MIAMI - Detailed electronic records from Miami-Dade County's first widespread use of touchscreen voting machines were lost in computer crashes last year, erasing information from the September 2002 gubernatorial primaries and deleting some records of other elections, elections officials said Tuesday.
The crashes occurred in May and November of 2003. In December, officials began backing up the data daily, to help avoid similar data wipeouts in the future, said Seth Kaplan, spokesman for the county's elections supervisor, Constance Kaplan.
The malfunction was made public after the Miami-Dade Election Reform Coalition, a citizen's group, requested all data from the 2002 gubernatorial primary between Democratic candidates Janet Reno and Bill McBride.

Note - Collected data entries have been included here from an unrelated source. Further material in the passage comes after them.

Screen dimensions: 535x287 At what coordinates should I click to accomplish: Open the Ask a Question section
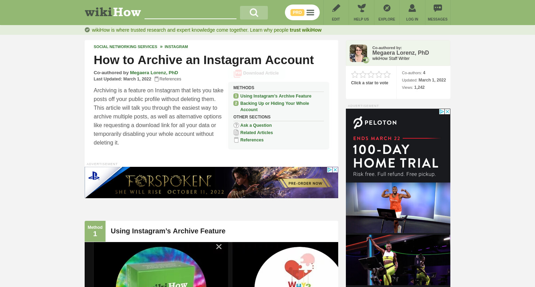(256, 125)
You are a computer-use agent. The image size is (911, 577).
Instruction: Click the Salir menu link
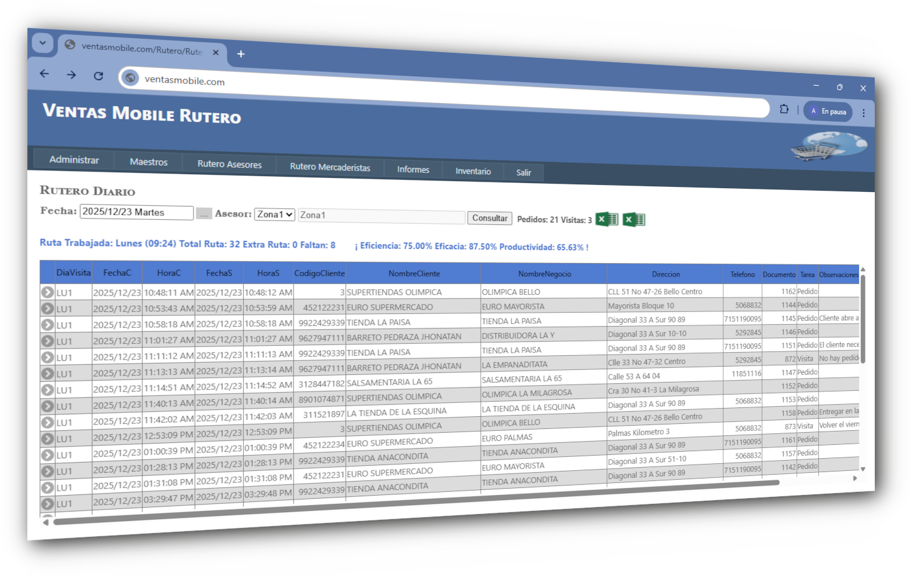click(x=523, y=172)
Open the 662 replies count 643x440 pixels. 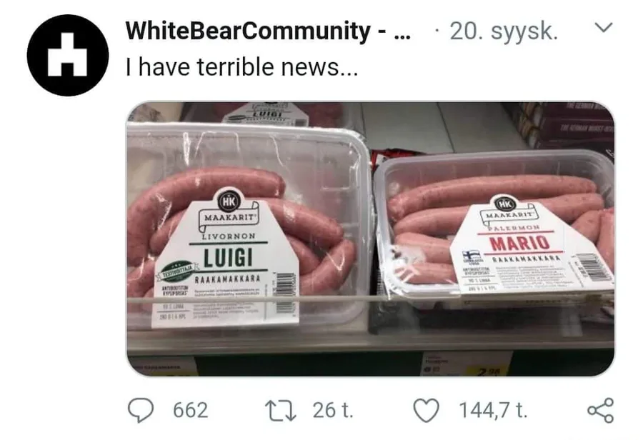pos(191,410)
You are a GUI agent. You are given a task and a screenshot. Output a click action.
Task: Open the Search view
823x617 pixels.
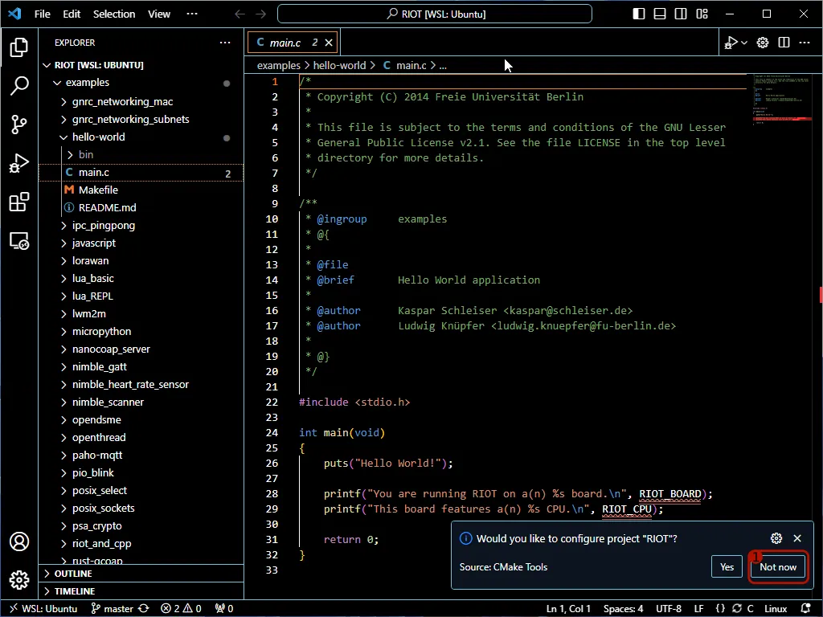(19, 86)
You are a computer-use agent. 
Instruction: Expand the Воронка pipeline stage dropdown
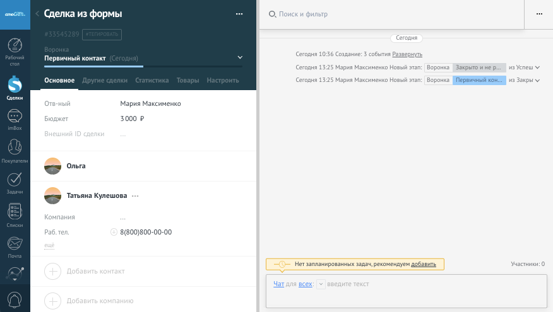(x=240, y=57)
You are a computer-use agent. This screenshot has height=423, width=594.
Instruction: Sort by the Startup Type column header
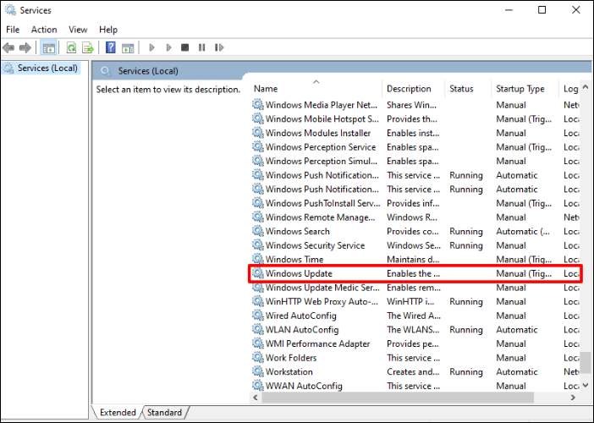pyautogui.click(x=520, y=89)
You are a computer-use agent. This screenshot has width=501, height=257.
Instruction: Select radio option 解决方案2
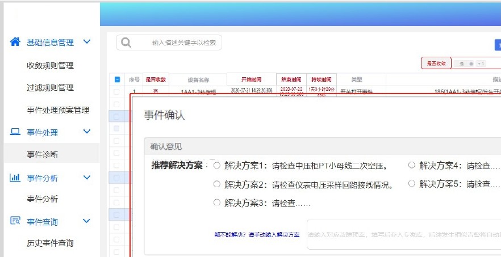pyautogui.click(x=216, y=184)
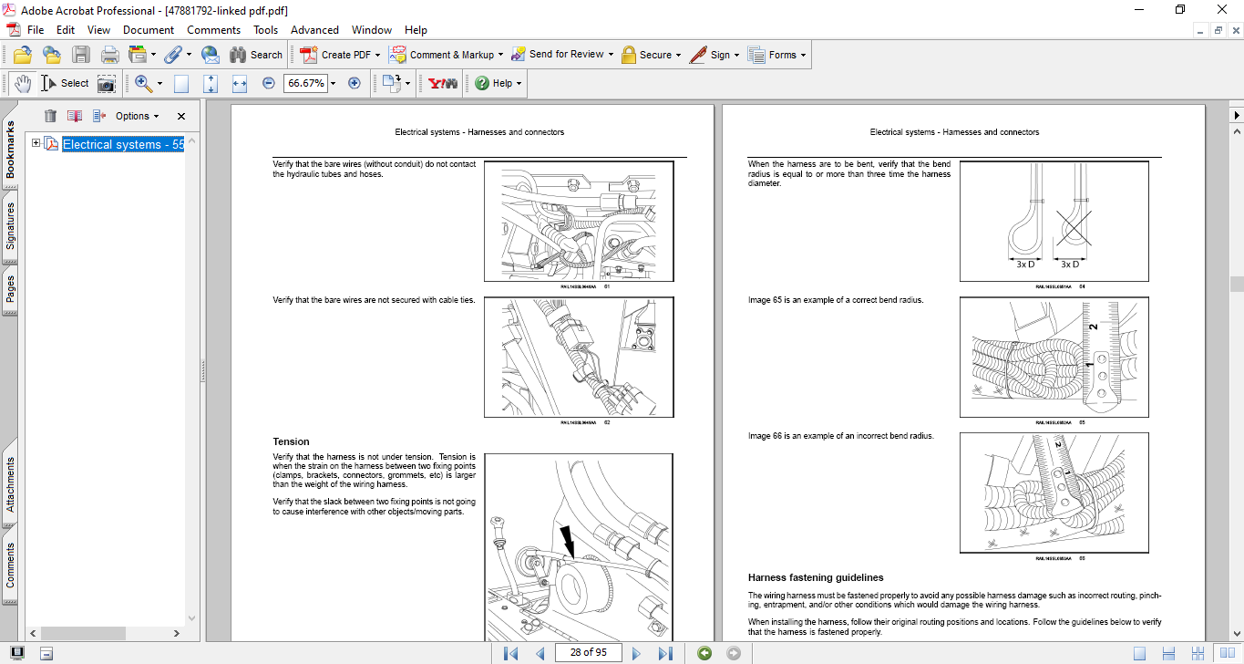Click the Go to Previous View green arrow
This screenshot has height=664, width=1244.
tap(704, 653)
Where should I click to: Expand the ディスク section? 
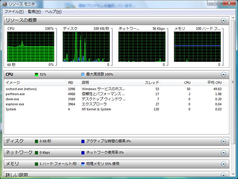point(223,141)
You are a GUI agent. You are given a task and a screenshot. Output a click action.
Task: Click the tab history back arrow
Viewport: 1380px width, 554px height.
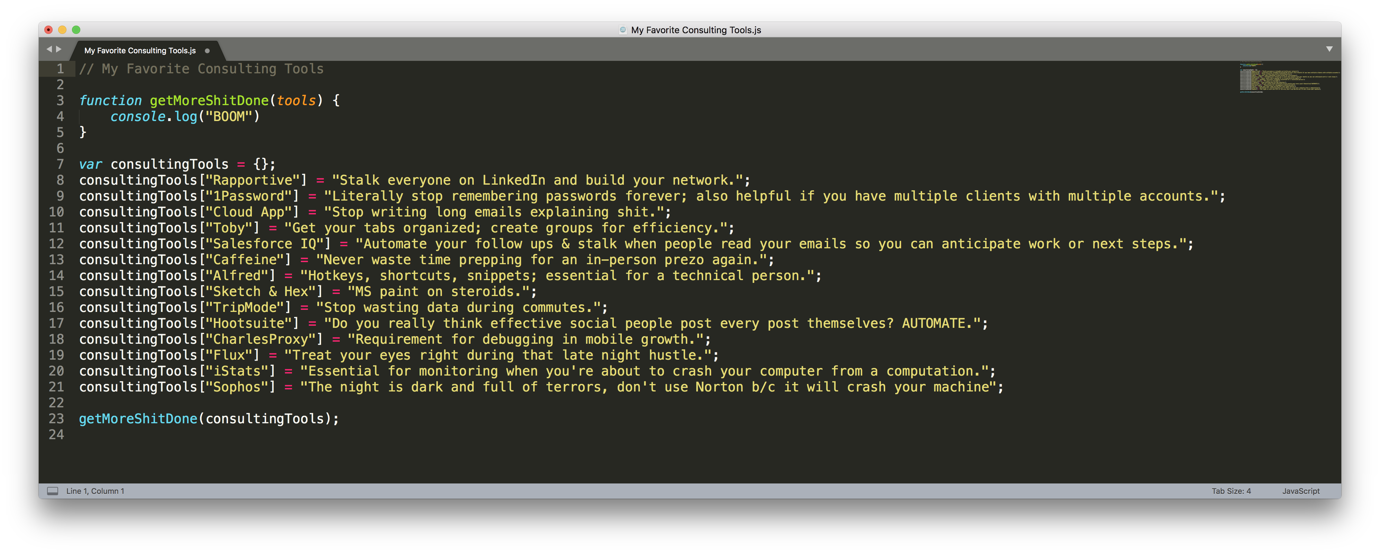click(x=49, y=49)
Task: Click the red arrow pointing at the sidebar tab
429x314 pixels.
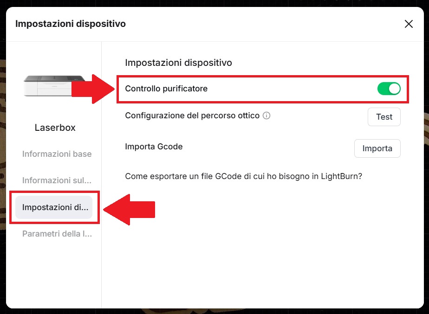Action: 129,210
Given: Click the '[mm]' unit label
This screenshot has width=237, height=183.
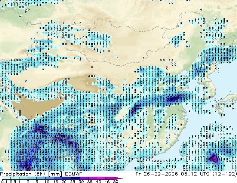Looking at the screenshot, I should [x=55, y=174].
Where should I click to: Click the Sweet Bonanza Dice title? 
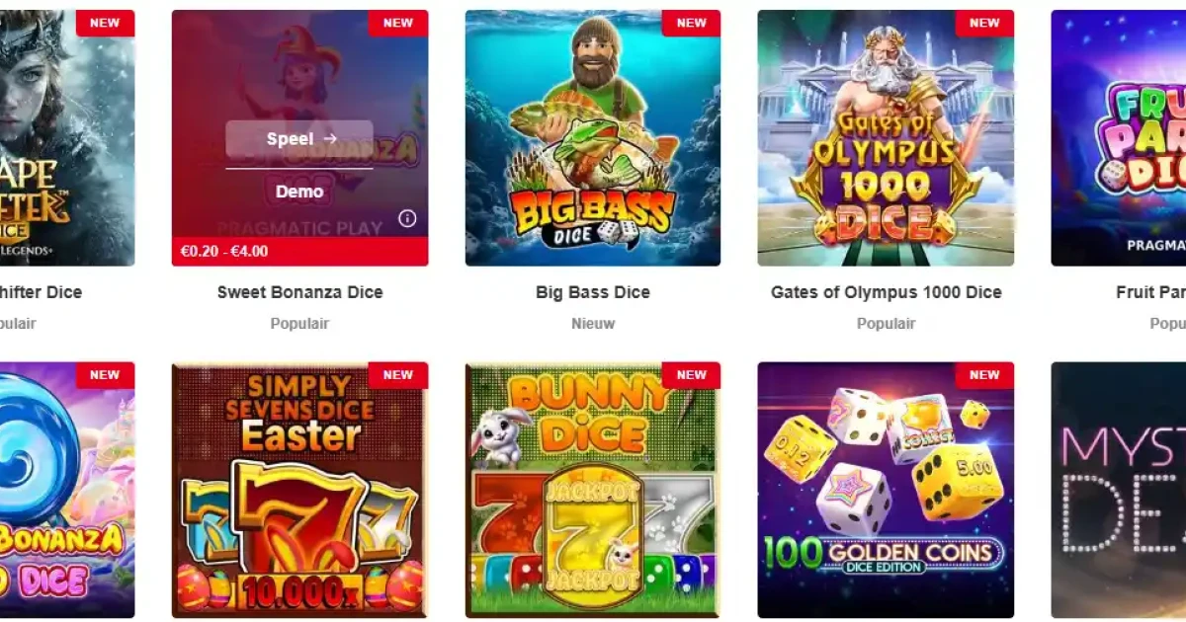[299, 292]
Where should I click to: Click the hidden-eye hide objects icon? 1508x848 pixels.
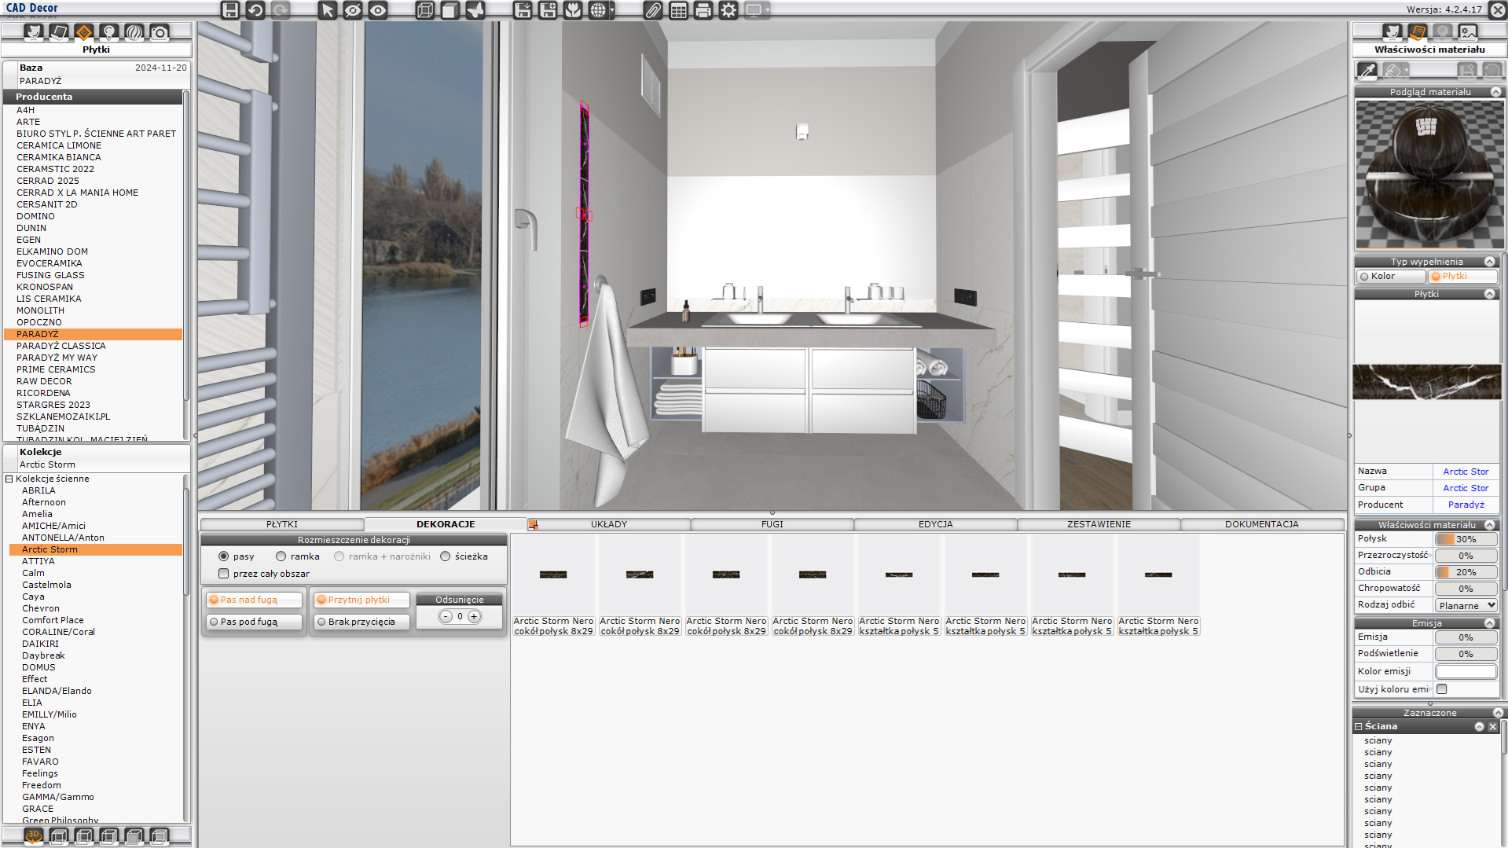click(x=353, y=10)
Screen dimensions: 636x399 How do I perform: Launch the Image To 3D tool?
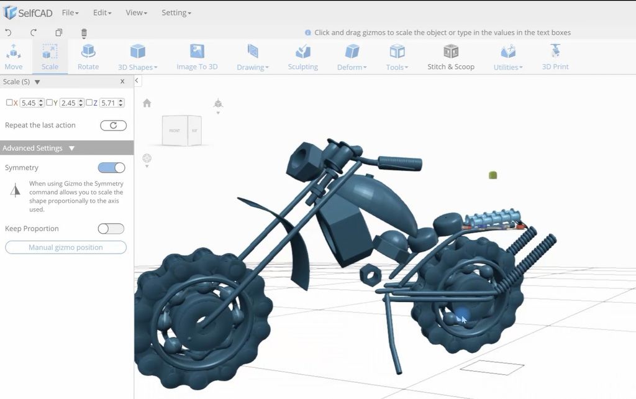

The loss of data underscores problems with the touchscreen voting machines, the citizen's group said. "This is a disaster waiting to happen," said Lida Rodriguez-Taseff, chairwoman of the Miami-Dade Election Reform Coalition. "Of course it's worrisome."
The group is concerned about the machines' effectiveness, following revelations about other problems with the system. Last month, state officials said the touchscreen systems used by 11 counties had a bug that would make a manual recount impossible.
Earlier this month, a newspaper study indicated touchscreen machines did not perform as well as those that scanned paper ballots.